Sadly, we will never know if that would have happened. Instead, we are now faced with four years of Trump in the most powerful position on earth. Because the Republicans also retained control of both houses of congress in the election, Trump will also have (more or less) a free hand to implement his policies – something Obama could only dream of.

Those policies, in case anyone needs reminding, include a massive increase in military spending and pressure to force other countries, particularly in NATO, to increase their military spending as well. They include a promise to “bomb the shit out of ISIS”, to increase the use of torture and to allow Israel to move its capital to Jerusalem. They include using nuclear weapons if necessary ‘because otherwise why do we have them?’ and encouraging both Japan and South Korea to start building their own nuclear weapons.

Trump has said he will deport 6 million illegal immigrants from the US and ban Muslims from entering the country. He has said he will build a 1900-mile wall between the US and Mexico and that he will force Mexico to pay for it.

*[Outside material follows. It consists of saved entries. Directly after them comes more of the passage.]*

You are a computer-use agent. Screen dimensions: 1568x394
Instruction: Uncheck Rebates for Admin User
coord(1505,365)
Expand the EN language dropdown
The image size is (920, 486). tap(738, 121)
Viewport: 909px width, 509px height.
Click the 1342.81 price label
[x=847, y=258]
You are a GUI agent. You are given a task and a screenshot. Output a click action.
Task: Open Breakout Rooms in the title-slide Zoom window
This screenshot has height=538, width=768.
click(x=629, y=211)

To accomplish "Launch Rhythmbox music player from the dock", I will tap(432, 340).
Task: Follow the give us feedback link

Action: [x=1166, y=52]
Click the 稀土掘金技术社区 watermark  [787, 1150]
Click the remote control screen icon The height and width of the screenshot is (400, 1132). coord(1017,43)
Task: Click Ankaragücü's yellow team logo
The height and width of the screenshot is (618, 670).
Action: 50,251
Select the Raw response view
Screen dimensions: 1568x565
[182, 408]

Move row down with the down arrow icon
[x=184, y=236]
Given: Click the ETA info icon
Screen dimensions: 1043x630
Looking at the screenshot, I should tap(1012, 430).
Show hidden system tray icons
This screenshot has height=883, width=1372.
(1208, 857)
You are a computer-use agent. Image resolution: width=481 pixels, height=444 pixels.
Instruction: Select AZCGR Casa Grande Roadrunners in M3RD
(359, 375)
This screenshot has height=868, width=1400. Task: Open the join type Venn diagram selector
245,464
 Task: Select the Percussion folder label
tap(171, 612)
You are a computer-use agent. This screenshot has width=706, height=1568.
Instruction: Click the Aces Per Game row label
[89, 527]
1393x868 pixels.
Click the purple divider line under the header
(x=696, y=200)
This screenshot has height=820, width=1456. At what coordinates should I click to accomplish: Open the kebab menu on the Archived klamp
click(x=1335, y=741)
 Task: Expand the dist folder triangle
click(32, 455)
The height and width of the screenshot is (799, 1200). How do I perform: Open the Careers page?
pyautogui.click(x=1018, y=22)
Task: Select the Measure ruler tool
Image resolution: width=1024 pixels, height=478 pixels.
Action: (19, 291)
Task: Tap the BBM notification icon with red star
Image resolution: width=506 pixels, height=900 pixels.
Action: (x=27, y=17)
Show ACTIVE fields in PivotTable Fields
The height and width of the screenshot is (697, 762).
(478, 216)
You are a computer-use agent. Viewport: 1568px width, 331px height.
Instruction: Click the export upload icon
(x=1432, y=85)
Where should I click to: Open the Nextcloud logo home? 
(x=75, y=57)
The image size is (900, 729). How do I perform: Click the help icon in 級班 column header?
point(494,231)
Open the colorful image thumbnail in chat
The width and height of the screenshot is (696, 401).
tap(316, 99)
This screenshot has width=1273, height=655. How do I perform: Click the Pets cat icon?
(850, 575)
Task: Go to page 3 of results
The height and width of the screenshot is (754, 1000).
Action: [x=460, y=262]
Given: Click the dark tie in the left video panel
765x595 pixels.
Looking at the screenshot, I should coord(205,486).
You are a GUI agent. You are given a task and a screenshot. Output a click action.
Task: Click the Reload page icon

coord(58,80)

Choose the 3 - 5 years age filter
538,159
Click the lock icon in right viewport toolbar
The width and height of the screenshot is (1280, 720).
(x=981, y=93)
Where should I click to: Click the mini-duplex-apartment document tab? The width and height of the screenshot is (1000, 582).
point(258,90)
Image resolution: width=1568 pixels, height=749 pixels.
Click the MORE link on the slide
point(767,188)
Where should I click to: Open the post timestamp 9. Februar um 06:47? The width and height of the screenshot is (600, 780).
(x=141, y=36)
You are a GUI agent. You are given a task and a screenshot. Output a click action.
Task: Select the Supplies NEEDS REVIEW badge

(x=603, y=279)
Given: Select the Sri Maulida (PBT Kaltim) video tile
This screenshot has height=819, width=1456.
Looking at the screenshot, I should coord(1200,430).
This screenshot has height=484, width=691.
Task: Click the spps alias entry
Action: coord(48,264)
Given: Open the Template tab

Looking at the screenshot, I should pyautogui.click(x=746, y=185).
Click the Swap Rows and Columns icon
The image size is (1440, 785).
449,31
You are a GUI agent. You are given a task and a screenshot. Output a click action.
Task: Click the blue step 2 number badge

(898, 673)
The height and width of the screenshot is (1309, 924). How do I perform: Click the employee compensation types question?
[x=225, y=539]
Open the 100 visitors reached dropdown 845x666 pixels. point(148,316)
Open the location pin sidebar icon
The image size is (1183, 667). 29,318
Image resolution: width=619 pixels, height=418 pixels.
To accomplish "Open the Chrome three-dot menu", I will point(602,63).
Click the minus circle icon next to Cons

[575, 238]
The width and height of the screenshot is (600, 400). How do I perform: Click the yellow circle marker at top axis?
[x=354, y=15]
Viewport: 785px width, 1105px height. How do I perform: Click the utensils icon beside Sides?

He has described climate change as ‘fictional’ and has promised to pull out of the Paris climate treaty, abandon all Obama’s efforts to reduce US carbon emissions and return to coal as the major source of power for the US.

Trump wants to raise tariffs to stop the huge flow of Chinese imports and to cut taxes even further for big businesses (like his!) to create more jobs in the US. He is committed to ‘making America great again’, but he can only do that by making other countries less great. He has no interest in the UN, in international treaties, in international law, or in compromising with other countries. He is only interested in making sure the US gets what it wants from the rest of the world.

It is easy to be despairing about the American people at times like this. How could they choose to elect such a person to the highest office in the land and in the world? While there are many reasons to ponder over as to why those who voted for Trump may have done so, let us remember that less than a quarter of the US adult population actually voted for Trump. Let us remember that of the people who did vote, more of them voted for Hillary Clinton than for Donald Trump across the country.

But let us also remember that unless we work together, join forces, collaborate, cooperate more across the ‘left’ of the political spectrum, we leave wide open the space for people like Trump to slip into. He absolutely would not have won the election if third party candidates like Gary Johnson and Jill Stein had chosen to swing their support in behind Hillary Clinton instead of standing against her. He probably would not have won if the Democratic Party machine had not stacked the odds in favour of Hillary and prevented Bernie Sanders from being nominated as the Democratic candidate. And he might not have won if just a few more voters in a few key places had been motivated enough to vote in the belief that it would actually change their situations for the better.

These are all lessons that apply equally to the UK. The reasons Hillary Clinton lost this election are almost identical to the reasons Ed Miliband lost in 2015. They were both trying to appeal to an imaginary ‘middle of the road’ voter while losing the very support their party could always count on. We still have our Bernie Sanders in the form of Jeremy Corbyn, but he also has no chance of beating the Conservatives unless the left pulls together more effectively and puts aside our differences in order to make real political change possible. The alternative is very scary indeed.